Noch immer arbeiten Frachtbetreiber täglich mit Stapeln von Papierdokumenten. Ihre Fahrer stehen Stunden lang in Warteschlangen vor der Zollabfertigung. Dieses Szenario ist Alltag, auch wenn die Branche seit Jahrzehnten „Digitalisierung“ fordert. Deshalb hat die EU die EFTI-Verordnung (Electronic Freight Transport Information) verabschiedet. Parallel dazu entwickelte die Open Logistics Foundation die Open Source Software ECMR. Der Clou: Sie konkurrieren nicht miteinander.
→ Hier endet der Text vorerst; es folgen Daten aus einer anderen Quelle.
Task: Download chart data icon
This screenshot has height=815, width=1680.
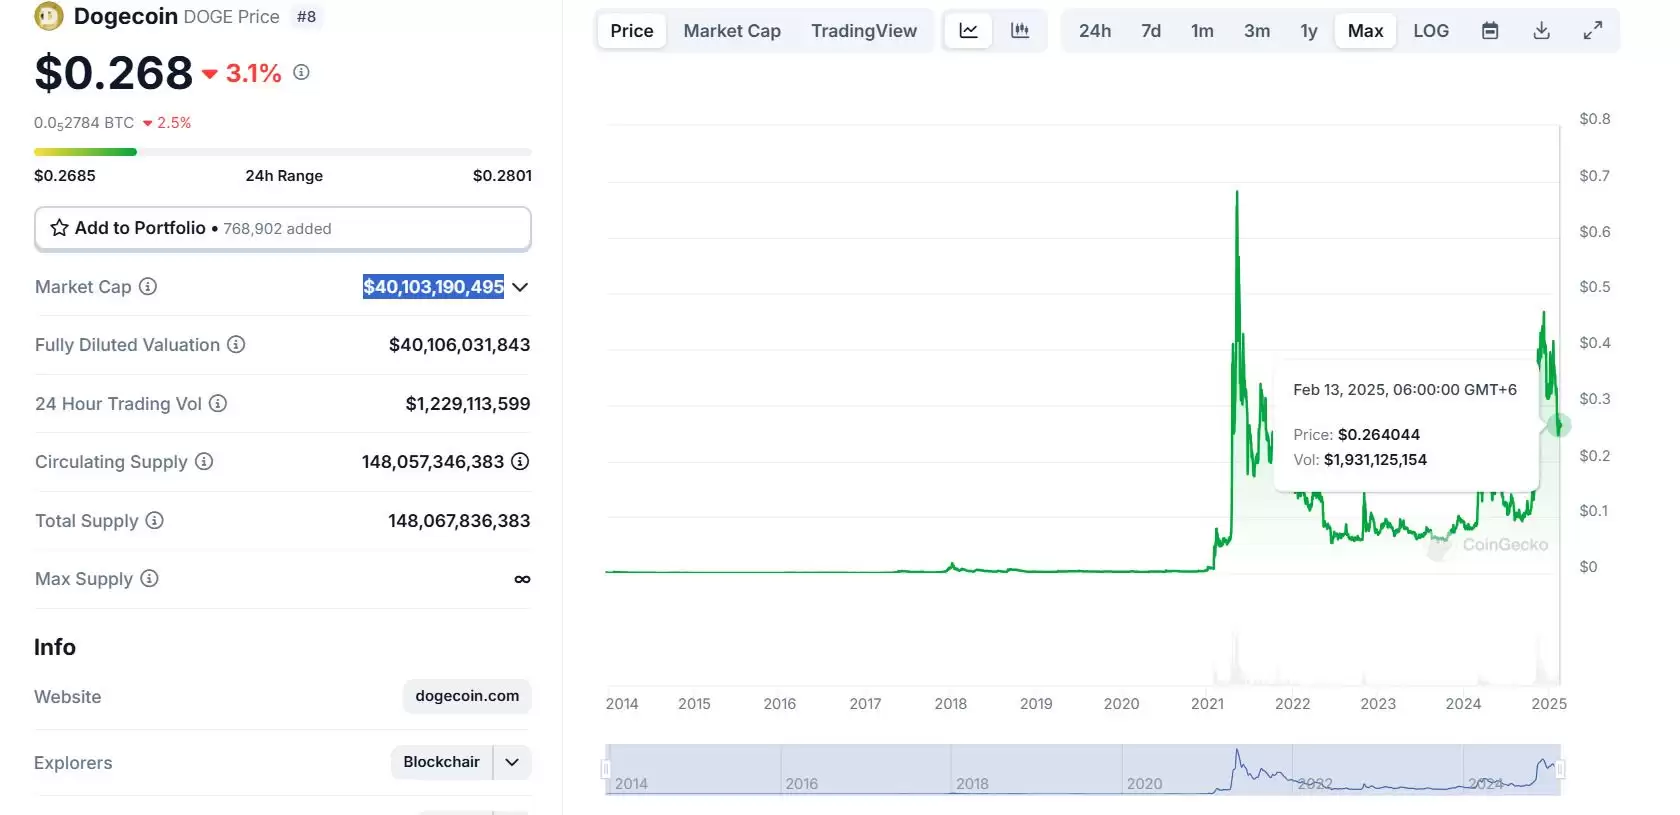Action: (x=1541, y=31)
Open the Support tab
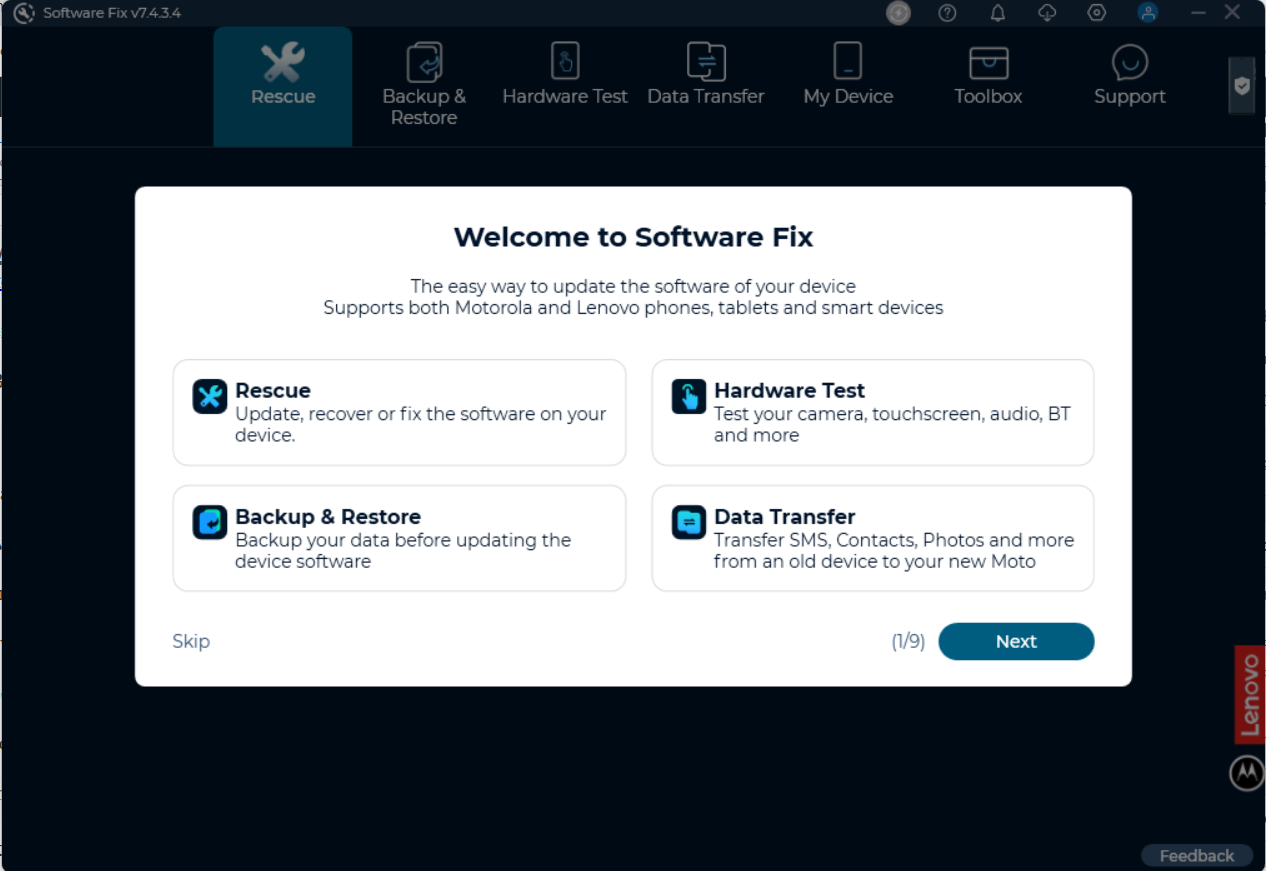Screen dimensions: 1266x871 pyautogui.click(x=1129, y=85)
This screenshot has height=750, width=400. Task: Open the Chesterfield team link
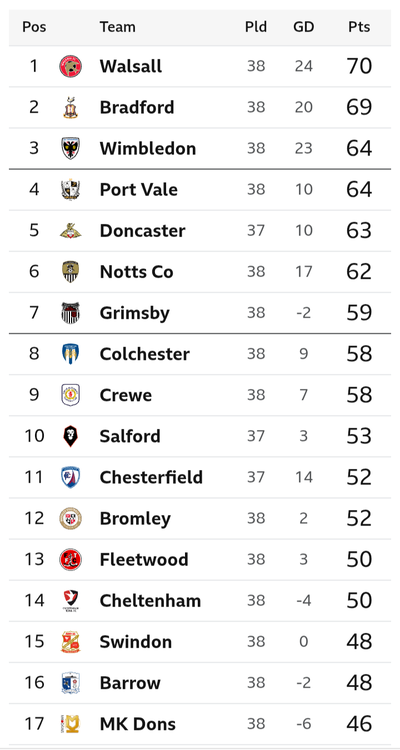[151, 477]
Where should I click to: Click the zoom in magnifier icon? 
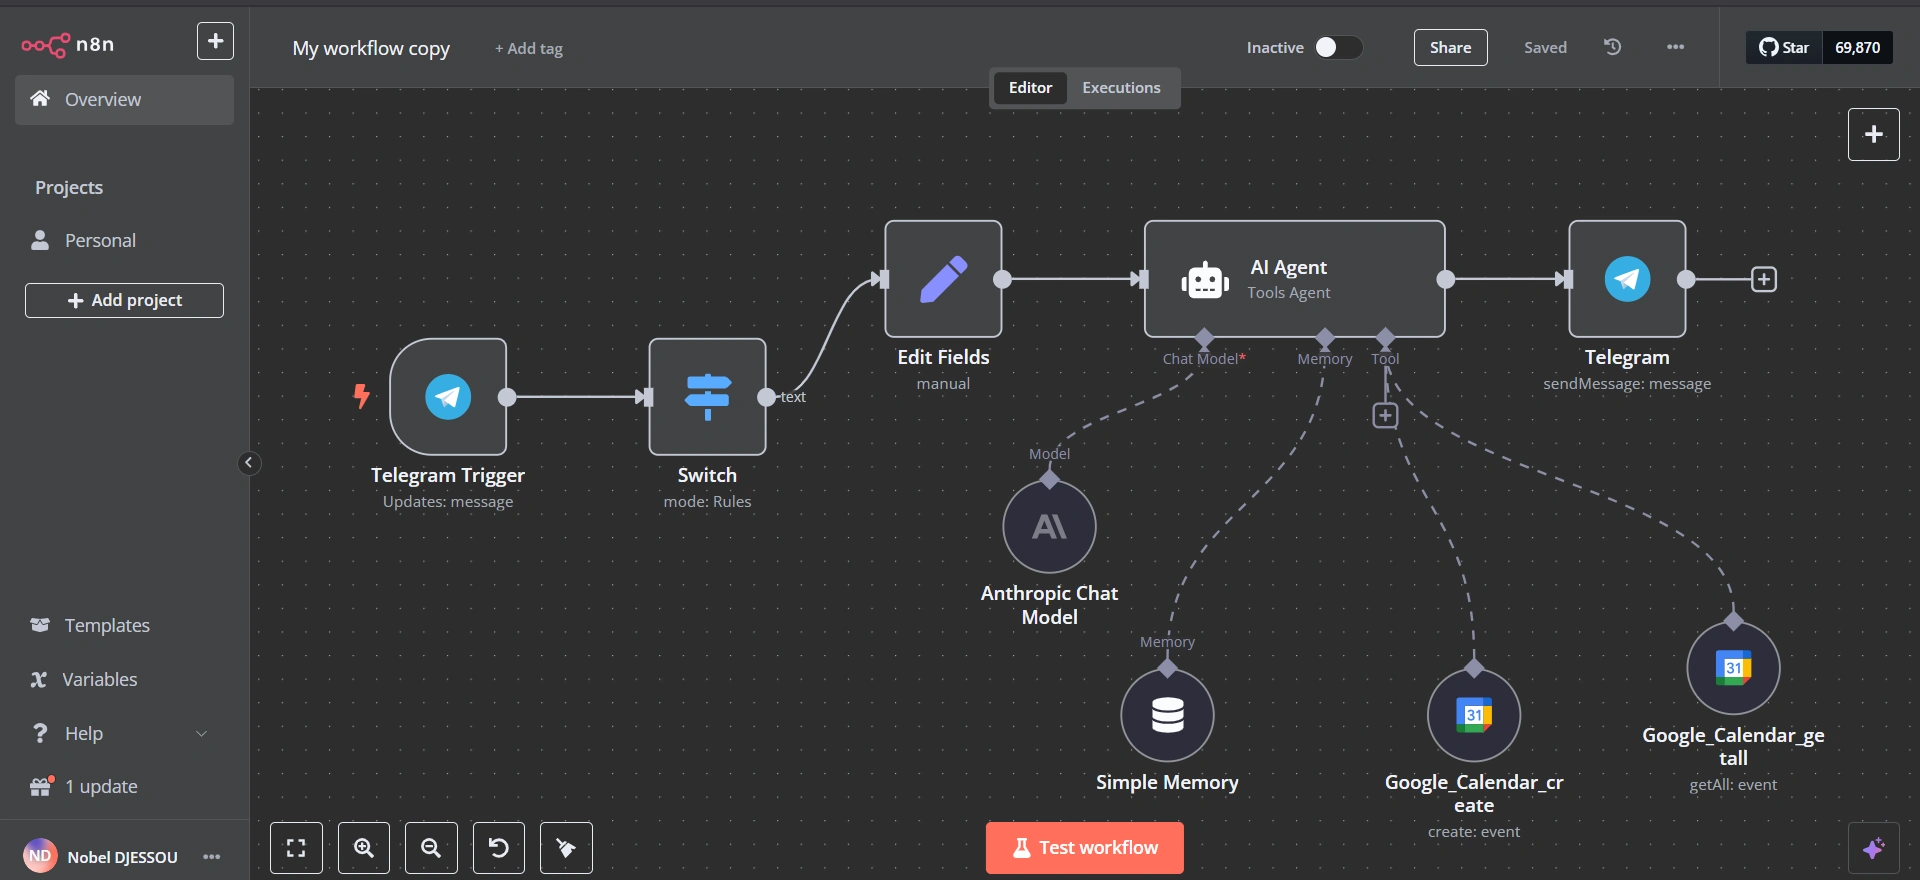[364, 848]
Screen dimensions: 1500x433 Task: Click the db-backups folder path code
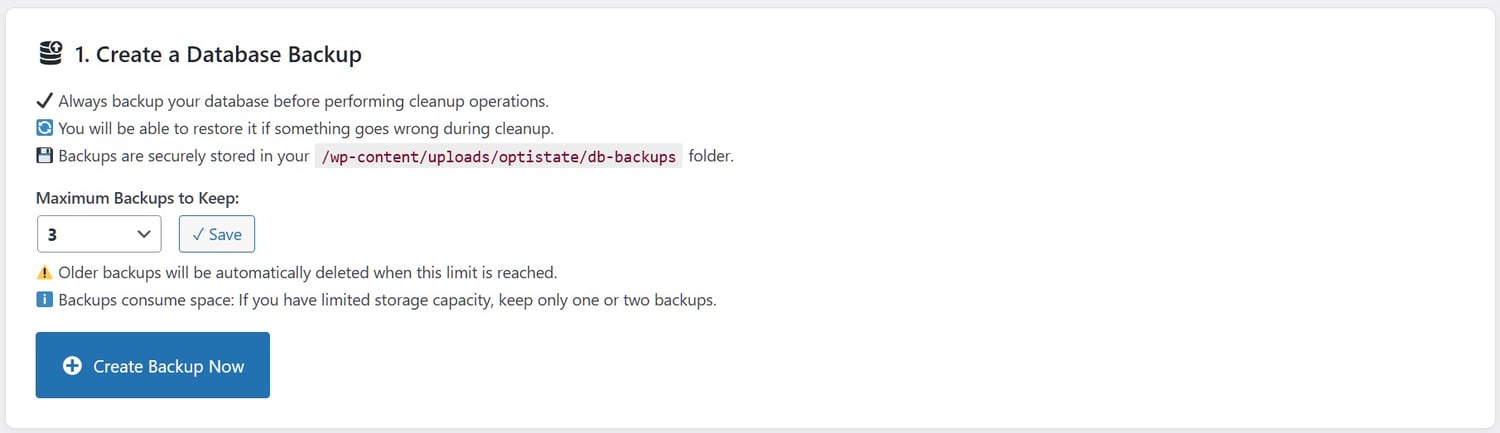[x=498, y=156]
Vielmehr ergänzen sie sich als Teile desselben digitalen Puzzles. Und Logistiker müssen verstehen: Worum geht es? Wie hängen beide Systeme zusammen?

Worum es eigentlich geht

EFTI ist die zentrale EU-Verordnung für digitale Frachtdaten zwischen Unternehmen und Behörden. Das rechtliche Gerüst besagt simpel: Elektronische Transportdokumente sind gültig. Behörden müssen sie akzeptieren. Dies gilt für den Straßen-, Schienen-, Binnenwasserstraßen- und Luftverkehr in der gesamten EU. ECMR der OLF hingegen löst ein konkretes Problem: den digitalen Frachtbrief für den Straßengüterverkehr. Die Open-Source-Lösung macht CMR-Dokumente rechtssicher und plattformübergreifend nutzbar. Das war bisher in den Digitalisierungsbemühungen ein erhebliches Problem.